INTEGRAL search for magnetar giant flares from the Virgo Cluster and in nearby galaxies with high star formation rate

TL;DR

This study searches for magnetar giant flares in the Virgo cluster and nearby high star formation galaxies using INTEGRAL data, constraining their rates and energy distribution despite limited detections.

Contribution

It provides new upper limits on magnetar giant flare rates and characterizes their energy distribution based on extensive extragalactic observations.

Findings

Energy distribution follows a power law with slope 2.

No significant detections besides one in M82.

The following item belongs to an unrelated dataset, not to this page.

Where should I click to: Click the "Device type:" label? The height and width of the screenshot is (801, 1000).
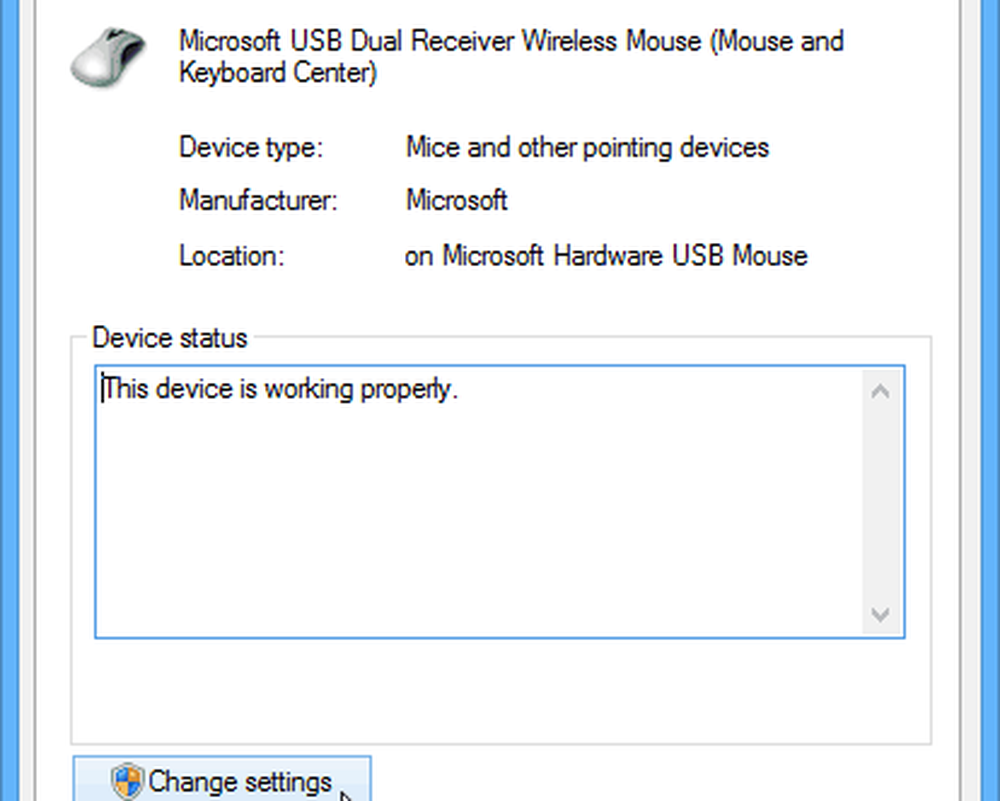pyautogui.click(x=251, y=148)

Established upper limits on flare rates per magnetar.

Abstract

Giant flares from magnetars can reach, for a fraction of a second, luminosities greater than 10$^{47}$ erg s$^{-1}$ in the hard X-ray/soft $\gamma$-ray range. This makes them visible at distances of several megaparsecs. However, at extragalactic distances (farther than the Magellanic Clouds) they are difficult to distinguish from the short $\gamma$-ray bursts, which occur much more frequently. Since magnetars are young neutron stars, nearby galaxies with a high rate of star formation are optimal targets to search for magnetar giant flares (MGFs). Here we report the results of a search for MGFs in observations of the Virgo cluster and in a small sample of nearby galaxies obtained with the IBIS instrument on the INTEGRAL satellite. From the currently known MGF sample we find that their energy distribution is well described by a power law with slope $\gamma$=2 (with 90% c.l. interval [1.7-2.2]). From the lack of detections in this extensive data set (besides 231115A in M82) we derive a 90% c.l. upper limit on the rate of MGF with $E>3\times10^{45}$ erg of $\sim2\times10^{-3}$ yr$^{-1}$ per magnetar and a lower limit of $R(E)>\sim4\times10^{-4}$ yr$^{-1}$ magnetar$^{-1}$ for $E<10^{45}$ erg.